В «Камне» Мандельштам напечатал далеко не все стихи первого потока. Кое-что из них сохранилось в архиве. «Камень» — книга ранней юности, первого удивления и осмысления: «Неужели я настоящий и действительно смерть придет?» — вплоть до находки твердого ядра жизни и культуры. Принято было говорить, что молодой Мандельштам не эмоционален (судили люди, испорченные распущенностью и открытыми излияниями десятых годов), холоден, «классичен», что бы ни означало это нелепое слово.

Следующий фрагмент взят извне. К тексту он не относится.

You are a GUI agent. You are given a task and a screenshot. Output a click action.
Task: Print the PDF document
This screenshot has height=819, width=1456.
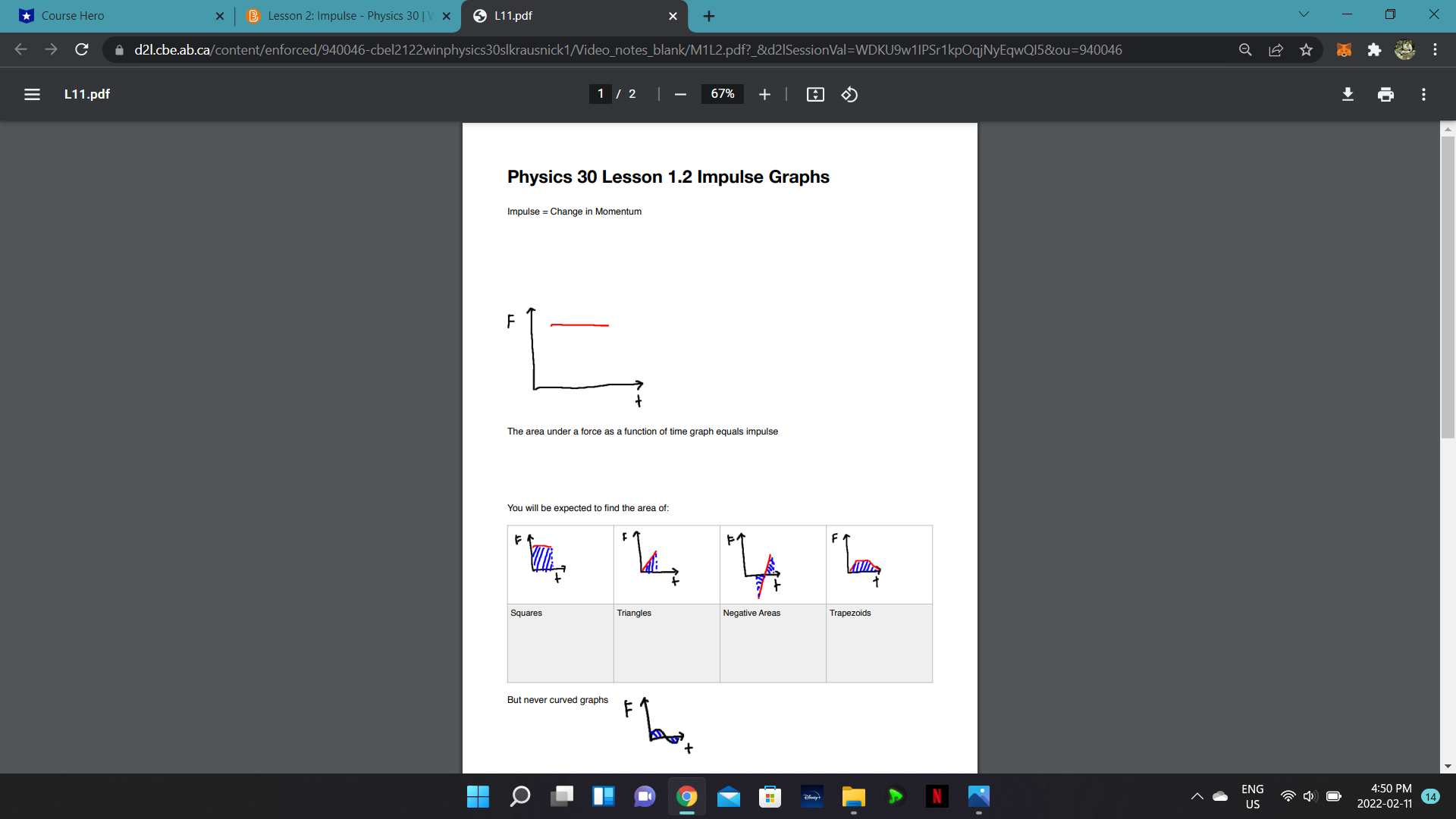1385,94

Мне думается, его просто плохо прочли (а кого хорошо прочли?) и не заметили юношеской тоски ранних стихов и особого звука в стихах последней трети, начиная с Иосифа, проданного в Египет. В «Камне» жизнь для Мандельштама еще случайность, боль, и он — чужой между чужими — постепенно доискивается до ее смысла, который впервые открывается ему в смерти. В «Камне» уже появляется историософская тема как поиск твердого ядра в жизни общества. Для того периода основное начало — церковь, причем католическая. Отсюда постоянное возвращение к Риму, которое он пронес через всю жизнь, сказав в одном из последних стихотворений: «Медленный Рим-человек». В зрелые годы ядром становится христианство и выросшая на христианских идеях европейская культура, жесточайший кризис которой мы так мучительно переживали. Архитектурная тема во всех книгах связана с задачей человека на земле — строить, оставить осязаемые следы своего существования, то есть побороть время и смерть.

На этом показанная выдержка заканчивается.